Literature DB >> 29049245

Sacral root injury during trans-sacral epiduroscopic laser decompression: A case report.

Min Cheol Chang1.   

Abstract

RATIONALE: Trans-sacral epiduroscopic laser decompression (SELD) is reported to have strong positive short-term effects in controlling lower back pain (LBP) or radicular leg pain following herniated lumbar disc (HLD). However, little is known about the possible complications following SELD. PATIENT CONCERNS: A 36-year-old man received SELD with YAG laser for controlling LBP and radicular pain due to HLD on L5-S1. However, after SELD, voiding and defecation difficulties and sensory deficits on the S3-5 dermatome were presented.

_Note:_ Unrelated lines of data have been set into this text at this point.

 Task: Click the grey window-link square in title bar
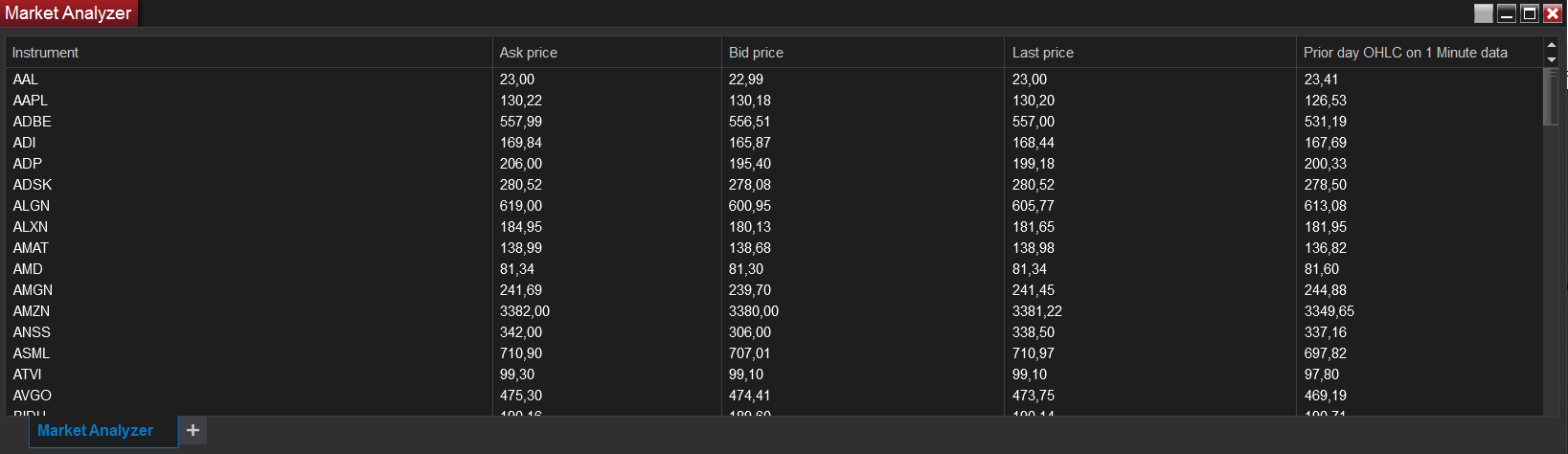tap(1483, 13)
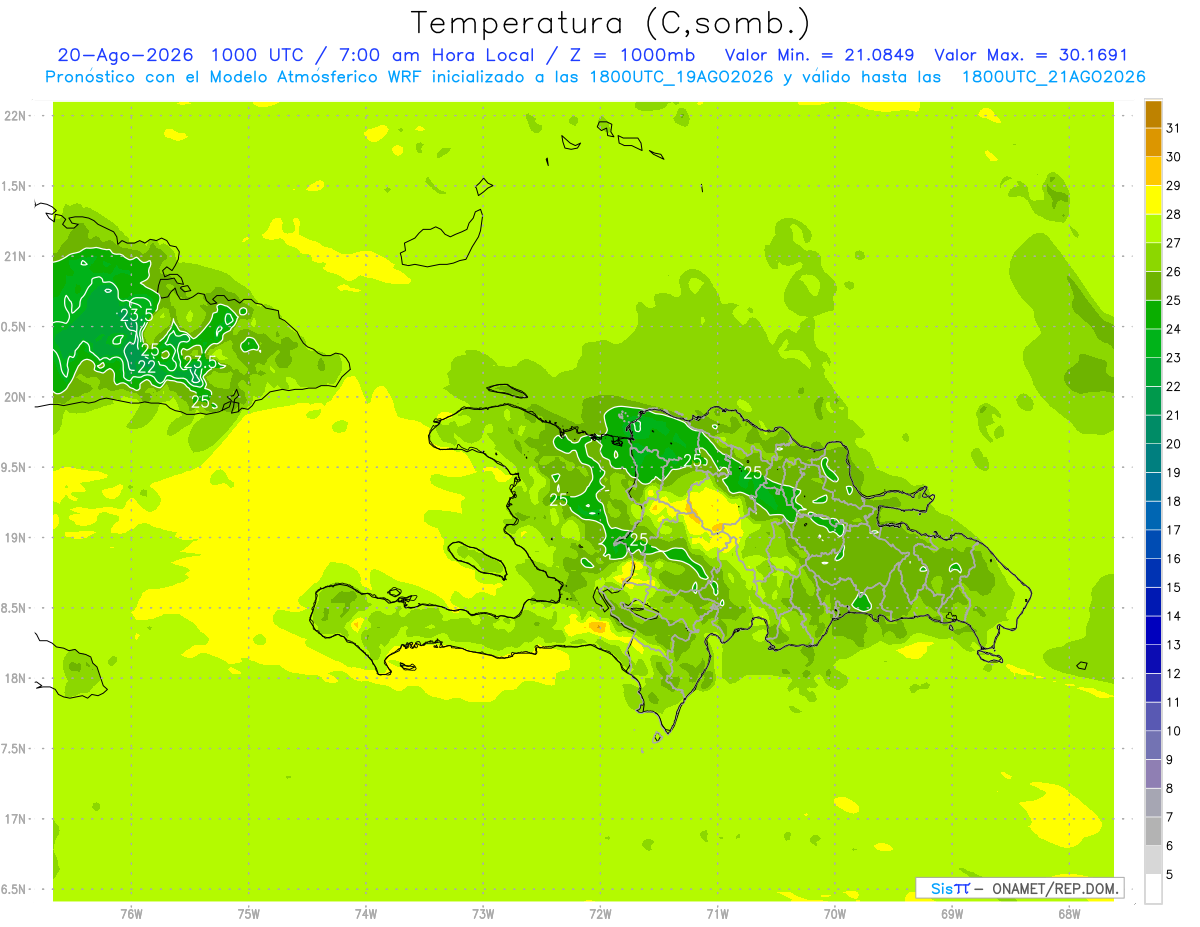The height and width of the screenshot is (927, 1200).
Task: Click the 1800UTC_21AGO2026 validity text
Action: 1053,77
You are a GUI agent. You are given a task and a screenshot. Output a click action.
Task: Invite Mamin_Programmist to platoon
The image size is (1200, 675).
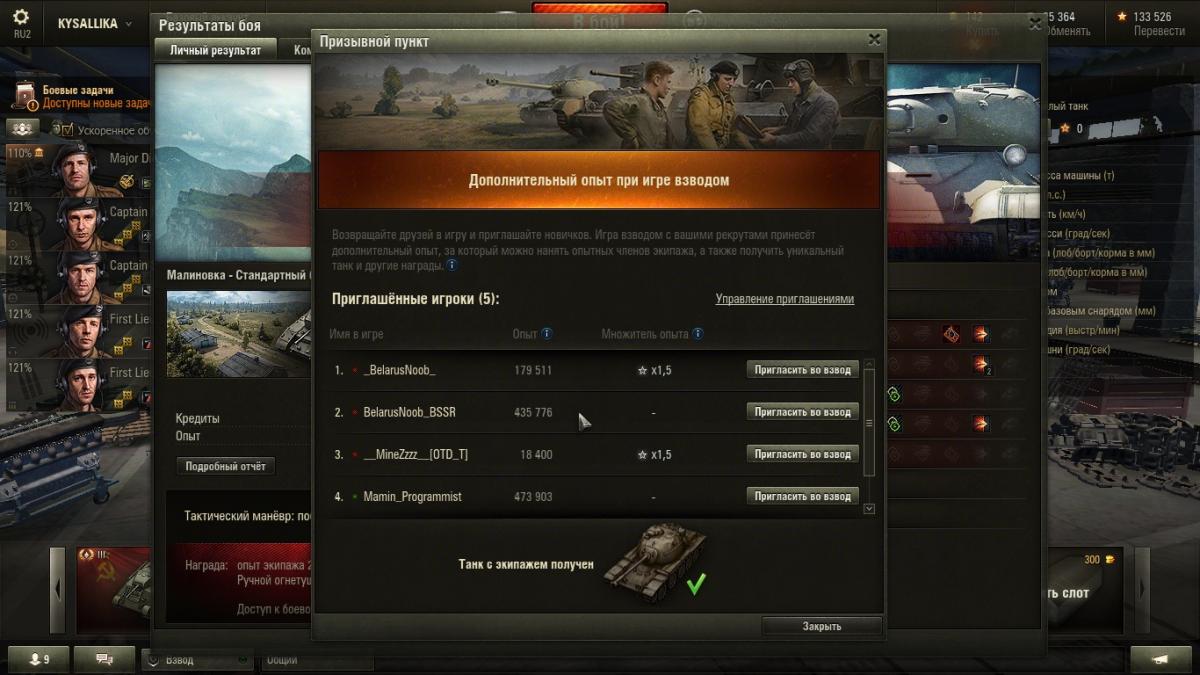pos(802,496)
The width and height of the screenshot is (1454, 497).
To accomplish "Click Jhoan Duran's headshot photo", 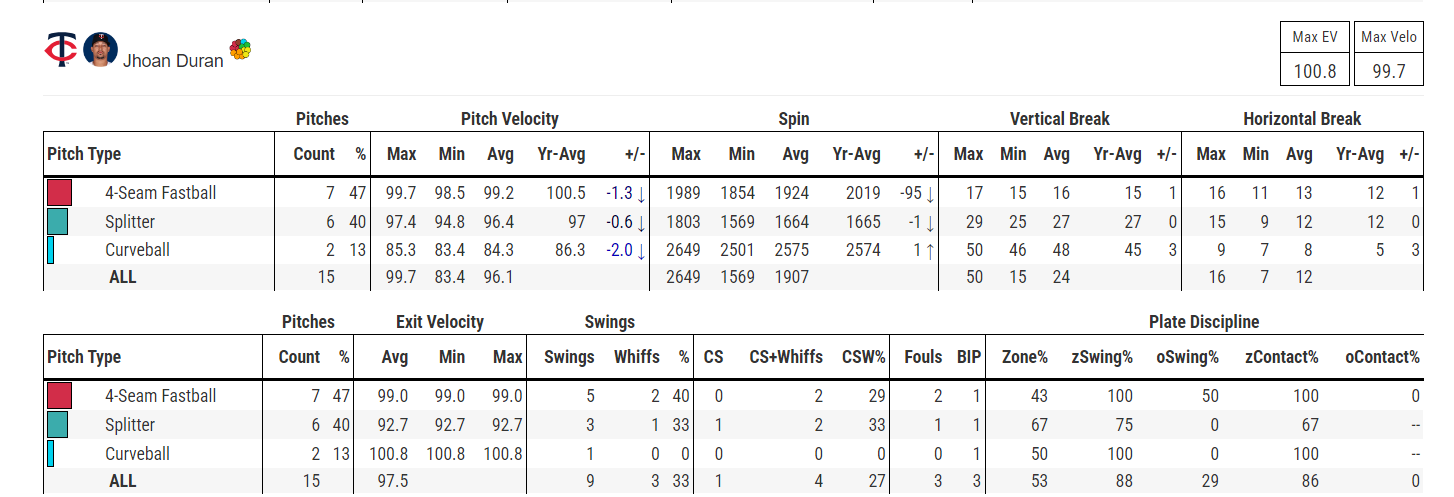I will [100, 50].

DIAGNOSES: An areflexic neurogenic bladder was demonstrated by a urodynamic study four days after onset of sacral nerve root injury symptoms. In the electromyogram study, latency of electrically induced bulbocavernosus reflex (BCR) was delayed on both sides at four days after symptom onset. Based on the patient's symptoms and the results of the clinical evaluation, we diagnosed the patient as having an injury in the sacral nerve roots.
INTERVENTIONS: The patient was observed without any specific medication. OUTCOMES: Three months after symptom onset, the patient's voiding and defecation difficulties were nearly completely recovered. LESSONS: In this study, we described a patient who showed neurogenic bladder and bowel and sensory deficits in the S3 to S5 dermatome due to sacral nerve root injury after SELD. During SELD, clinicians should be mindful of the possibility of injury to sacral nerve roots.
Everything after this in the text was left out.